Plantes pionnières, elles occupent rapidement les sols nus et apportent en se décomposant ce précieux humus. A chaque type de terre, sa flore sauvage spécifique. Tant qu’il n’y a pas de débordements, tout va bien. Le souci apparait lorsqu’une espèce se permet de tout envahir.

Cela dit, les herbes spontanées favorisent le développement de toute une faune auxiliaire. Elles sont de véritables trésors pour la vie sauvage. Non seulement une source non négligeable de pollen, de nectar pour divers insectes mais aussi un abri comme l’ortie hébergeant papillons et insectes butineurs pour la plupart, fort utiles à la pollinisation des autres plantes.

Look préhistorique

De la famille des Equisétacées, Equisetum arvense, la prêle des champs, indigène, appelée fréquemment queue de cheval, de rat ou de renard est une plante vivace à rhizomes traçants et tiges creuses qui existait déjà à la préhistoire. Survivante malgré les changements climatiques et les bouleversements géologiques, elle alimente les conversations des botanistes. Comme la fougère, une lointaine cousine, elle n’a ni fleur, ni fruit, ni graine et se reproduit par des spores disposées en écailles sur les épis terminaux brun rougeâtre des tiges fertiles apparaissant avant les stériles. Celles-ci, vert pâle, grêles, réduites à de simples petites collerettes ressemblent curieusement à un petit conifère et peuvent selon les variétés, mesurer de 30 cm à 1,50 m. Les feuilles, – si on peut parler de feuilles -, sont minuscules, brunâtres et réunies en une gaine qui entoure les rameaux.

Grâce aux cristaux de silice renfermés dans ses tiges, la prêle a un réel pouvoir abrasif. Utilisée torsadée pour décaper et polir les métaux et les récipients en bois ou pour récurer les casseroles, elle est également une plante médicinale aux multiples usages.
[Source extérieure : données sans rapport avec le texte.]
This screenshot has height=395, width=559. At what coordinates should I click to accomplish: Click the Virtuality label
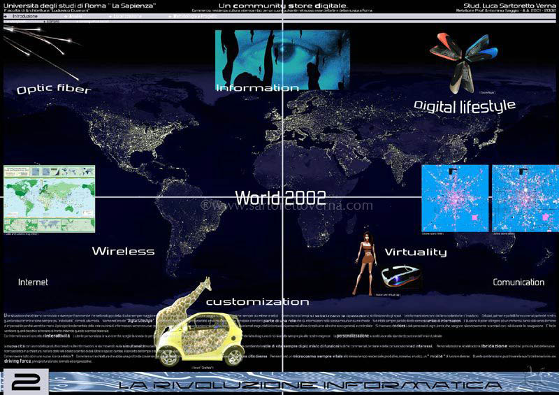pyautogui.click(x=416, y=252)

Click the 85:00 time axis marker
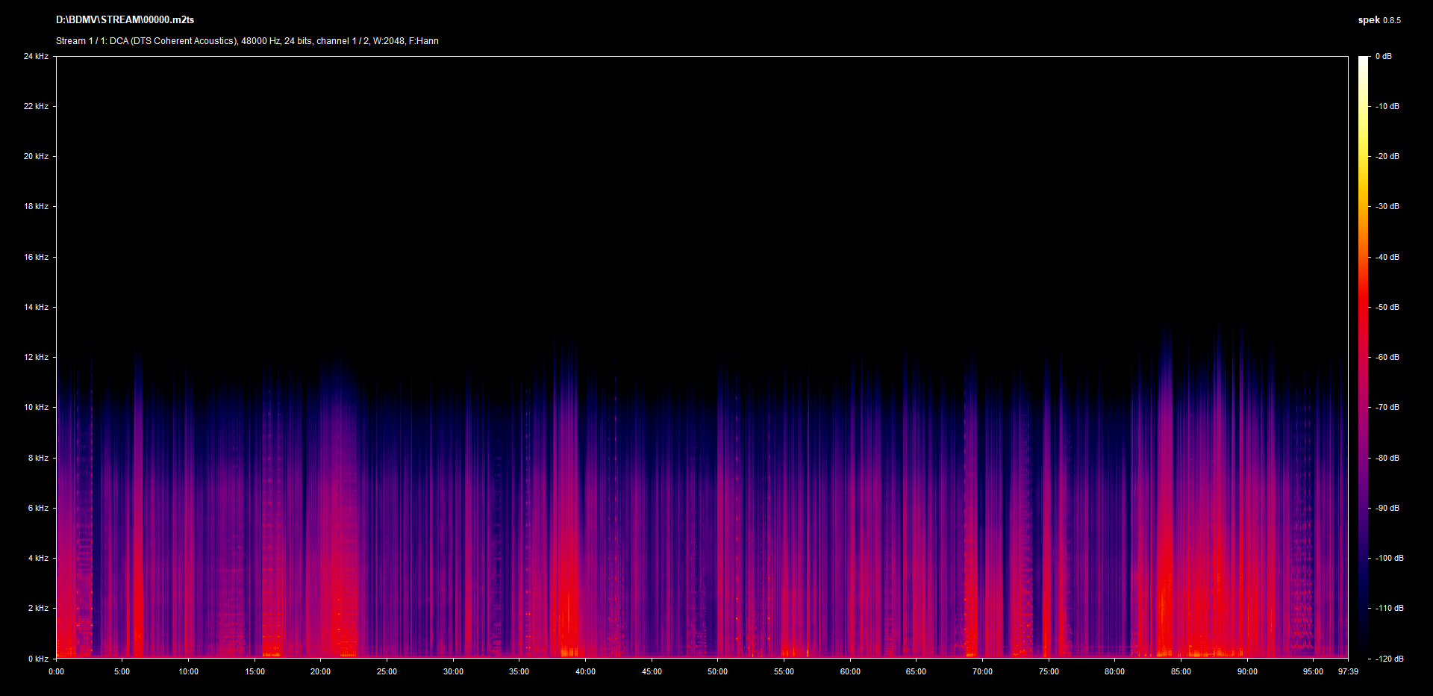click(x=1181, y=671)
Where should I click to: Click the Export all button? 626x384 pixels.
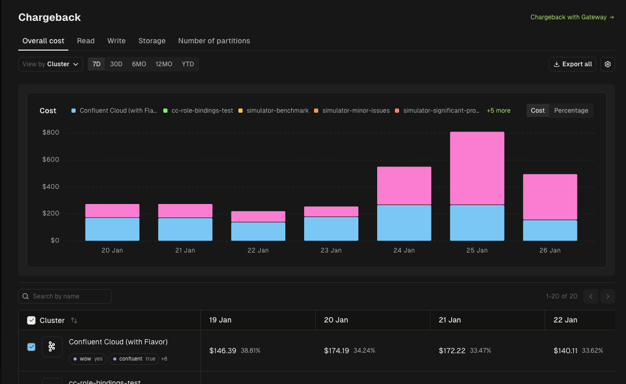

Et transformée en décoction ou parfois purin, elle devient l’alliée du jardinier.

Des défauts

Cette année, en de nombreux endroits, les prêles sont au rendez-vous. Cette recrudescence lors de ce printemps si sec est plutôt bizarre. Sachant qu’elles aiment particulièrement un sol lourd, tassé, mal drainé, -voire insuffisamment aéré -, acide et très humide, elles nous interpellent. Coriaces, elles partent à la conquête du lieu par leurs rhizomes souterrains, – qui peuvent atteindre plusieurs mètres de long -, et forment des colonies parfois impressionnantes comme celles du chiendent. Indestructibles, elles sont la preuve faite plante, qu’aucun produit chimique ne peut véritablement en venir à bout.

Que faire ? Surtout éviter de bêcher ou de biner en profondeur, car on ne ferait qu’aggraver la situation. Chaque petite section de rhizome coupé qui reste en terre a la capacité de donner un nouveau plant. La solution est d’arracher les jeunes pousses, sans arrêt, plusieurs années d’affilée. Elle finira bien un jour par se fatiguer. En complément, il est judicieux d’amender le sol avec du terreau, compost ou fumier puisque sa présence est un indice de sol peu aéré et pauvre. Pourquoi pas ajouter un peu de chaux pour contrer le caractère acide. Une autre solution est de tondre régulièrement l’endroit ou poser une bâche noire car elle ne pousse qu’à la lumière. Patience, patience.

Et des qualités

Cela dit, riche en sels minéraux et en silice, elle est reconnue comme bon insectifuge, – elle joue un rôle préventif contre les attaques de pucerons et d’acariens -, et agit dans la lutte contre les maladies à champignons. Elle a le pouvoir de renforcer les défenses des plantes contre l’apparition du mildiou, de l’oïdium, de la tavelure, de la rouille, du monilia ou encore de la cloque du pêcher.

Cueillez-la à pleine maturité pendant les mois d’été et laissez-la sécher à l’abri du soleil direct. Emiettez-la et gardez-la au sec pour en avoir toujours à portée de main, surtout en hiver quand elle a disparu. Elle s’utilise généralement en décoction. Trempez 1 kg de prêle fraîche, – ou 100 gr de séchée -, dans 10 l d’eau de pluie pendant une journée. Puis, faites bouillir une petite demi-heure, laissez refroidir et filtrez avant de pulvériser les plantes.